When a line of the entries contains the word "Kommentar", report that line.

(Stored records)

-----

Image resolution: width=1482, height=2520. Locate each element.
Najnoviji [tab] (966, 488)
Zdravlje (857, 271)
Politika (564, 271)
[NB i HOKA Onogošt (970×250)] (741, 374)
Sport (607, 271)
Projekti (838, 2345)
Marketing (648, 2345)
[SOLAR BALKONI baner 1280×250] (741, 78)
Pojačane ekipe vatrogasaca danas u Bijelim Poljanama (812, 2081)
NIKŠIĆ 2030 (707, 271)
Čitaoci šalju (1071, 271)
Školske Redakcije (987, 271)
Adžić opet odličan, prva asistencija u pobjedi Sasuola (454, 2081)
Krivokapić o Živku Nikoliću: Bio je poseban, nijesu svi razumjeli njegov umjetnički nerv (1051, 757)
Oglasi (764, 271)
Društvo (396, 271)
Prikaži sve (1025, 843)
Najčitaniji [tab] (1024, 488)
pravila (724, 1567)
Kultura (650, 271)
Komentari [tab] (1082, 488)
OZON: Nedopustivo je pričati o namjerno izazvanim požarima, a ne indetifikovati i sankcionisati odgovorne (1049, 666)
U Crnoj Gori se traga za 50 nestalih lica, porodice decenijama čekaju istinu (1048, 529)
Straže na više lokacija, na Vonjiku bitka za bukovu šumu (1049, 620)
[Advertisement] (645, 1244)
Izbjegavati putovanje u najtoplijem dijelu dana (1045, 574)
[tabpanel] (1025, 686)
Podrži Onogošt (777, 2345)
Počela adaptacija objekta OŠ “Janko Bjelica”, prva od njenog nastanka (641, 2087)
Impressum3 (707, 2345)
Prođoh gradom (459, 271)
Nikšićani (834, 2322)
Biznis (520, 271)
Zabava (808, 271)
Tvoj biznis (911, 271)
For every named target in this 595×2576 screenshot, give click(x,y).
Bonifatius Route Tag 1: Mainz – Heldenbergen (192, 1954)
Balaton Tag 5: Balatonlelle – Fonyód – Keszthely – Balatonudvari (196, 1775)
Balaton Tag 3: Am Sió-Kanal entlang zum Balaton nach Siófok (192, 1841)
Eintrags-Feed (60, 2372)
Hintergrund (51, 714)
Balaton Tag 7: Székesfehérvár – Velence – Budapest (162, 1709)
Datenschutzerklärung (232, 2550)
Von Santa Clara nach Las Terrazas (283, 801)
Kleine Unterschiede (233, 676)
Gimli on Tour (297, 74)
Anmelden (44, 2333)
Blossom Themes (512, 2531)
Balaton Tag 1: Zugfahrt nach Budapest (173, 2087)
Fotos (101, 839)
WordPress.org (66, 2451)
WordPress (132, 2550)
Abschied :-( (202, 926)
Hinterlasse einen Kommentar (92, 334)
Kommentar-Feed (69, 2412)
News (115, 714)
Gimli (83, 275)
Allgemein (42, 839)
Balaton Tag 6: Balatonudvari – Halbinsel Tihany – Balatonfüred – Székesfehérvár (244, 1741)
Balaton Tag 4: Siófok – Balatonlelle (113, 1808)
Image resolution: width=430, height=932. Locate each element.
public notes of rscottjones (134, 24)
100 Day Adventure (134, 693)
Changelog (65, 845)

-----

▸ Task output:
Hinterlasse einen Kommentar (92, 334)
Kommentar-Feed (69, 2412)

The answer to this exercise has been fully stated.